Before we create the pairplot, let's take out the "United States" from the data. However, we bring the United States back in other parts of our analysis and use as a baseline for comparison.
dfstate= df[df.stateid != 0]
sns.pairplot(dfstate)
Graduation cohort is strongly correlated with graduation rate whether at 100% or 150% of the expected time. Graduation within 100% of designated timeframe is also correlated with graduation withing 150% of designated timeframe. However, it should be noted that grad_150 is cumulative i.e. the population graduated within 100% of time are also included in the population of graduation in 150% of time.
Now let's look at the distribution of graduate rate by state. We use Seaborn distribution plot for illustration. "grad_rate_150 is the ultimate number of students who eventually graduated. We pick that as the indicator. We group our DataFrame by state, find the average "grad_150_rate for each state and and sort them descendingly.
Note: We leave "United States" in dataset as a baseline measure.
df.loc[df['gender']=='B'].groupby('state')['grad_150_rate'].mean().sort_values(ascending=False)
We would like to see the distribution of graduation for all genders.
sns.distplot(df[df['gender']=='B']['grad_150_rate'])
For the purpose of visualization, graduation at 150% of time which includes people graduating on time and people graduating 50% later as the label, while race and gender and state of graduatio is used as features for visualization Note: Later on in the project, when applying machine learning teachniques, all features are examined again. Categorical variables will be converted to dummy variables.

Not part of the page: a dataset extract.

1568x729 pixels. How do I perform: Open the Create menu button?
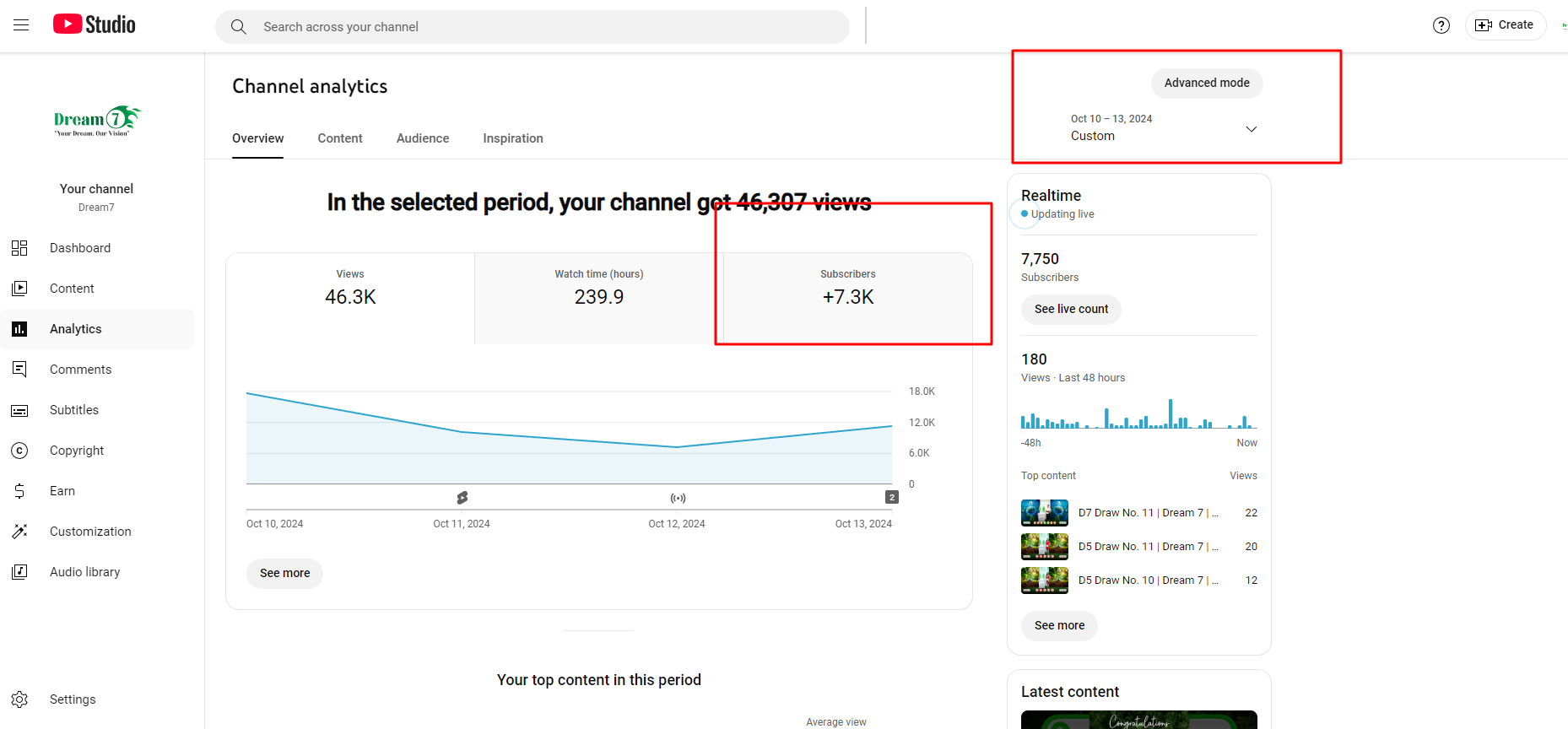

#Selecting the desired features for visualization using pivot tables
dfpivot=df.pivot_table(values='grad_150_rate', index='gender', columns = 'race')
Let's compare the mean graduation rate (graduation percentage) across race and gender. Heatmap is good candidate for this purpose.
plt.figure(figsize=(12,6))
sns.set_context('paper',font_scale=1.5)
cmap = cmap = sns.cubehelix_palette(light=1, as_cmap=True)
sns.heatmap(dfpivot, cmap = cmap, linecolor='white', linewidths = 3)
Looking at the far-right column, female students in general have a higher graduation rate. This trend is consistent throughout every race. Moreover, White and Asian students have a higher graduation rates comparatively. Within White and Asian students, females have higher graduation rate, consistent with the overall trends. African-American students have the lowest graduation rates. African-American males have the lowest graduation rate, while the Asian and White female students have the higher graduation rate.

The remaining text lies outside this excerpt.